Tag Archives: silhouette

Reynisfjara Beach, Iceland.

This is one of my favourite photographs from Iceland.

I had based myself just outside the village of Vik for six days – which is a convenient stopping point as many areas of interest are within easy driving distance – and so had the opportunity to visit most of the places on my list a couple of times. One place I revisited a number of times was Reynisfjara beach with its view of the striking rock spires of Reynisdrangar.

Reynisfjara doesn’t crop up on many ‘Top Beaches of the World’ lists, although I suspect that is because most lists focus on beaches with golden sands, warm breezes and azure seas gently kissing the sands. There are some absolutely stunning beaches out there that fit these criteria, but in no shape or form can Reynisfjara be considered one of them. The sandy beach is jet black volcanic sand. The breeze is the relentless gust of cold North Atlantic air and the ocean doesn’t so much kiss the beach as beat it.

My goal for the beach was to capture the white surf on the black sands and the spires of Reynisdrangar were going to form an interesting backdrop. As a shot it looks good too but once I had captured the image in my head it felt a little, well, incomplete.

Being close it is to route 1 and having an accessible car park right next to it makes it a popular beach. Coach parties make regular stops here and so, as was to be my rhythm whilst in Iceland, I had to shoot in the gaps between one coach party leaving and the next arriving. Of course, independent travellers were there too and this couple caught my eye. Most people were turning up, walking along the beach long enough for the chill wind to suck the heat out of them and then beat a hasty retreat to their cars. But not this couple. They, well, stayed.

Somehow the moment I saw them I had an idea for a shot; silhouettes of them against the milky white of the sea. But there were problems. First the shot would only work if it were just the two of them, so the shot had to be taken between coach parties and other visitors who would get in the frame. Second, the silhouette would only work if they were contrasted against the sea – a dark silhouette on a black ash beach doesn’t really work, after all. And third, for the water to be a milky white, I had to take a long exposure, during which they couldn’t move.

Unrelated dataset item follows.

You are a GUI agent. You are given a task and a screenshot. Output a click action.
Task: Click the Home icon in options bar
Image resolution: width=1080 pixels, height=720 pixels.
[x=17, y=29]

It took 20 or 30 shots and well over an hour to finally get the image I was happy with and, unsurprisingly, in that hour they realised that they were being, err, photo-stalked. So we got talking and I discovered that they were a young couple from Singapore who were travelling around Iceland. I apologised but explained that they had just helped make the photograph I was after and luckily when I showed them the shot they liked it too.

Persistence pays off...

Persistence pays off…

 

For me this image has a couple of attractions. The first is the simplicity. As I have developed I have begun to discover my ‘style’ of photography. I favour the images where there is a bare minimum of distraction – the kind of photograph where, if just one more thing were to be removed, then the whole image would lose meaning. I think the artistic turn of phrase would be “the use of negative space to draw the viewer’s attention to the subject”. Some people don’t like negative space , some do, but I find that the photographs that I keep coming back to – that I continue to enjoy looking at, follow this minimalist approach.

The second thing I like is the silhouette of the couple. As mentioned in a previous post (http://davehoggan.com/finding-tel-avivs-heart/) when you can’t distinguish people’s features, they become less an individual and more a representation of people in general; they could even be you. I also liked the fact that, when they stood still long enough for the six second exposure, it was pretty much exactly where I wanted them to be – on the right of the frame.